Когда Тициан изображал упомянутый в Евангелии от Луки чудесный лов рыбы, он позаботился о том, чтобы рыбаки стояли в позах, характерных для венецианских гондольеров. Считается, что на всех картинах, написанных на новозаветные сюжеты, Тинторетто заставлял апостолов жестикулировать так, как венецианские лодочники. На картине «Патриарх Градо исцеляет одержимого у моста Риальто» (1494) Карпаччо во всех подробностях изобразил и деревянный мост, и вывеску таверны «Осетр», и дома по обеим сторонам Большого канала, и членов братства, официальным художником которого он был, благодаря чему полотно со всеми его кирпичными стенами, балконами и дымоходами становится настоящим гимном поэтике городского пейзажа. Венецианские живописцы чаще, чем какие-либо другие художники мира, изображали на своих картинах родной город. И никогда прежде ни один город и люди, его населяющие, не оказывали столь сильного влияния на художественную традицию.
Глава 23Просвещение и язык
Ренессанс пришел в Венецию сравнительно поздно. Возрождение гуманистической литературы и классического образования проникало в город медленно, спастически, и это было вполне объяснимо: венецианская почва вряд ли была благоприятной для этого процесса. Граждане Венеции никогда не отличались стремлением к знаниям или к образованию ради образования. Отвлеченные исследования были чужды им в той же степени, что и абстрактное теоретизирование. Еще в 1404 году итальянский гуманист Джованни Конверсино, проживавший на материке, писал, обращаясь к венецианцам: «Даже если бы вы вдруг захотели стать учеными, у вас ничего бы не вышло; все, чем вы владеете, вы добыли с помощью тяжелой работы, таланта и умения рисковать». Действительно, сама необходимость постоянной борьбы за существование неизбежно отодвигает абстрактные принципы на второй план. Кроме того, не исключено, что Венеция не участвовала в итальянском Возрождении по той простой причине, что никогда не принадлежала к континентальной Италии, на земле которой расцветали классическое искусство и литература. Можно даже сказать, что литература никогда не была частью фундамента, на который опирался город.
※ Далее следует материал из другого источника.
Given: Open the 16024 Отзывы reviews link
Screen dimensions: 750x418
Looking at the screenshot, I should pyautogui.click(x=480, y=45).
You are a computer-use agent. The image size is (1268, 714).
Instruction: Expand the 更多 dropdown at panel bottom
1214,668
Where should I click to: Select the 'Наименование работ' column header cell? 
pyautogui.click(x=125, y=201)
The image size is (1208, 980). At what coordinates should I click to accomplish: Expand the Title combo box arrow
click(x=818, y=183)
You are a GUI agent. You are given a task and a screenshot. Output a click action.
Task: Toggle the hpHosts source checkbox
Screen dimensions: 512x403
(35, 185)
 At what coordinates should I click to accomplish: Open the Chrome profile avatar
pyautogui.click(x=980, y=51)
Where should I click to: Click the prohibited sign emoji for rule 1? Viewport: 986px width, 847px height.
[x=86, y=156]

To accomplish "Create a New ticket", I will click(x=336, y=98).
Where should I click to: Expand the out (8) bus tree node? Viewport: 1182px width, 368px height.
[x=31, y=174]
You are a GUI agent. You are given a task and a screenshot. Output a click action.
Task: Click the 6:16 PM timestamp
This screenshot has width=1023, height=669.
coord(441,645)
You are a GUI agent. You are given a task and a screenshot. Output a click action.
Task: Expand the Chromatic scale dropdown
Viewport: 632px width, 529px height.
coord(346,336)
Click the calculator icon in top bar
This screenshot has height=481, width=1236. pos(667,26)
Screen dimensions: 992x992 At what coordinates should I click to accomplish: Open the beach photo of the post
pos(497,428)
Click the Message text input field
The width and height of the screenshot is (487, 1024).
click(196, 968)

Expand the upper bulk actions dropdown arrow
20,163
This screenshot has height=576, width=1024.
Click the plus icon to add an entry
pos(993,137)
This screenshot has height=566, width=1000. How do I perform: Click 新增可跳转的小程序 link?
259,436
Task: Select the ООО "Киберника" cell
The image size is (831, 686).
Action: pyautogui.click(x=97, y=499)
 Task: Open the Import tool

Молодые аристократы вполне ожидаемо получали подготовку в области практики государственного управления. И если они обучались греческому – языку, ставшему одной из основ нового гуманизма, – то только для того, чтобы управлять греческими колониями Венеции. Чем же занимались просвещенные вожди города? Кодификацией законов и составлением государственных документов. Гуманизм в целом был поставлен на службу администрированию; признанные авторитеты в области образования были также лидерами Сената или Большого совета, чьей главной заботой было создание политических механизмов, способных поддерживать сложившуюся в городе политическую систему. В эту городскую элиту входили в основном судьи-магистраты, дипломатические посланники и даже дожи. В конце XV – начале XVI столетия шли горячие споры относительно взаимоисключающих требований активного и созерцательного подхода к жизни в христианской истории. Венецианцы были сторонниками активной жизненной позиции. Для них Божественное провидение было вопросом чисто политическим.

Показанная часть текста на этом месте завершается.